Manuel Gavira, a candidate for Vox in Andalucía, said the Guardia Civil could eliminate all drug-trafficking activity in a single afternoon [1].
The statement arrives during the height of the Andalusian election campaign on May 9, 2026 [1]. It highlights the party's strategy of using aggressive language to contrast its security platform with those of rival political organizations.
Speaking during the campaign, Gavira said the remark to criticize other parties for canceling campaign events [1]. He positioned Vox as the only political entity taking a sufficiently hard line against the narcotics trade in the region [1].
"¡En una tarde, la Guardia Civil acaba con toda la mierda del narcotráfico!" Gavira said [1].
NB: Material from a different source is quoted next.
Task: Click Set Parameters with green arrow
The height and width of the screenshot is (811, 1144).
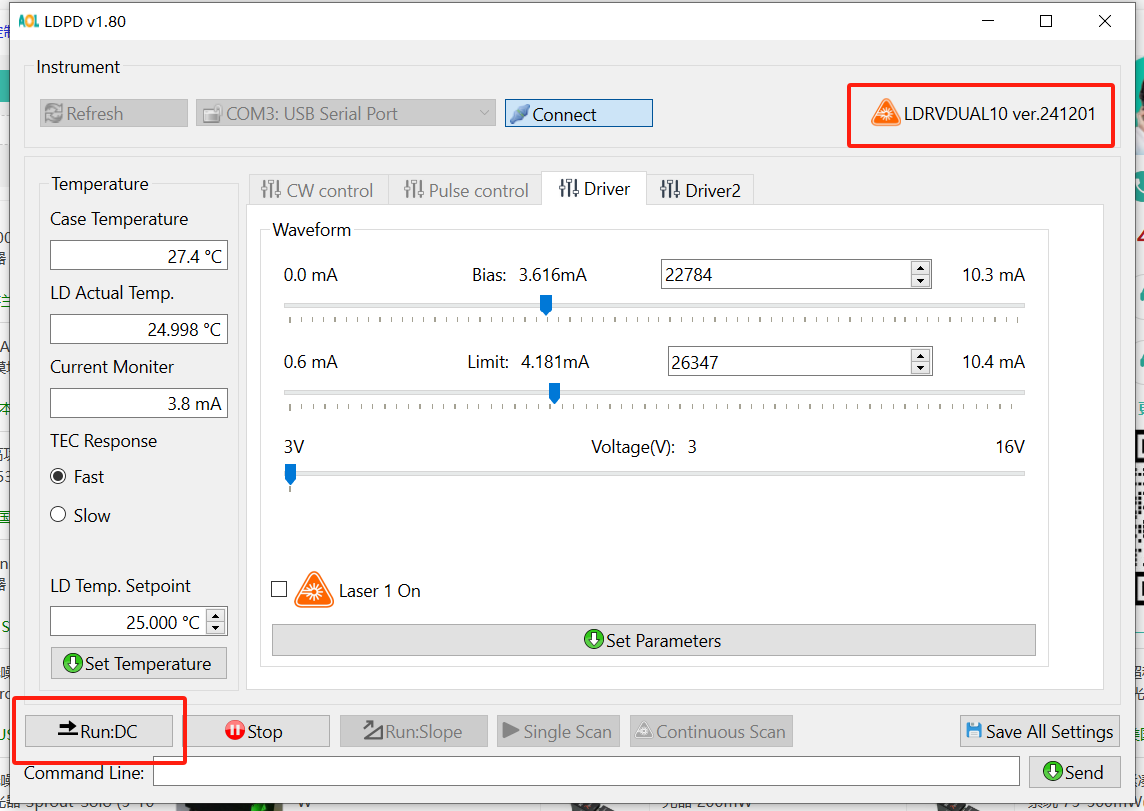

The candidate's comments target the systemic issue of drug trafficking in Andalucía, a region often used as a primary entry point for narcotics into Europe. By suggesting a rapid solution, Gavira framed the persistence of the trade as a failure of political will rather than a complex logistical or criminal challenge [1].
This rhetoric follows a pattern of security-focused messaging from Vox, which often emphasizes the empowerment of law enforcement agencies to resolve social and criminal crises. The claim that a single afternoon of action could eradicate the trade serves as a rhetorical tool to paint opponents as ineffective or complicit [1].
Gavira's comments were widely circulated via video and reported by El País on May 9, 2026 [1].
“"¡En una tarde, la Guardia Civil acaba con toda la mierda del narcotráfico!"”
Gavira's statement reflects a campaign strategy rooted in populist simplification, where complex transnational criminal networks are presented as problems solvable through immediate, decisive action. By attributing the failure to end trafficking to his rivals' lack of resolve, he attempts to mobilize voters through a combination of security anxiety and a promise of swift institutional efficiency.